When Sirico auditioned for The Sopranos, he was originally auditioning for the part of Uncle Junior. However, when that role was given to Dominic Chianese, director David Chase offered Sirico the role of Paulie Gualtieri. Sirico agreed to the role on the condition that the character would never become a rat. It doesn’t get much more gangster than that.
After playing the iconic role of Paulie Walnuts in The Sopranos, Sirico has had roles in other television series such as NBC’s Medium and the Norweigan-American series Lilyhammer, which starred Steven Van Zandt who played Silvio Dante in The Sopranos. Sirico also voice acted as a dog named Vinny in Family Guy, and actually made another cameo appearance in the show as himself in which he threatens Stewie for calling Italians “a ridiculous people.”

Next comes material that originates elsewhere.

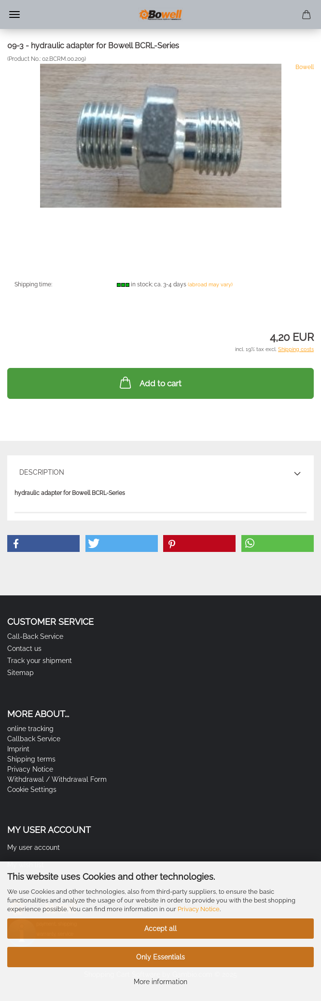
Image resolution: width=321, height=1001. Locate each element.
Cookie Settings (31, 789)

Back in 2008, Sirico released a line of cologne called Paolo Per Uomo. According to Sirico himself, it has hints of cognac, musk, and magic. However, when the New York Post interviewed a group of women asked what they thought of the cologne, one of them said, “Paolo Per Uomo smells like every lasagna-loving, spaghetti-slurping mob-boss wannabe or cheap imitation consigliere.” Maybe it’s a harsh review or maybe that’s exactly what Sirico was going for.
Overall, it’s pretty incredible how someone who was so immersed in a life of crime was able to turn his life around and become a successful actor. While I don’t want to glorify the criminal lifestyle, it’s pretty cool that Sirico was essentially playing his former self when he was portraying Paulie Walnuts in The Sopranos. There’s method acting, and then there’s Tony Sirico.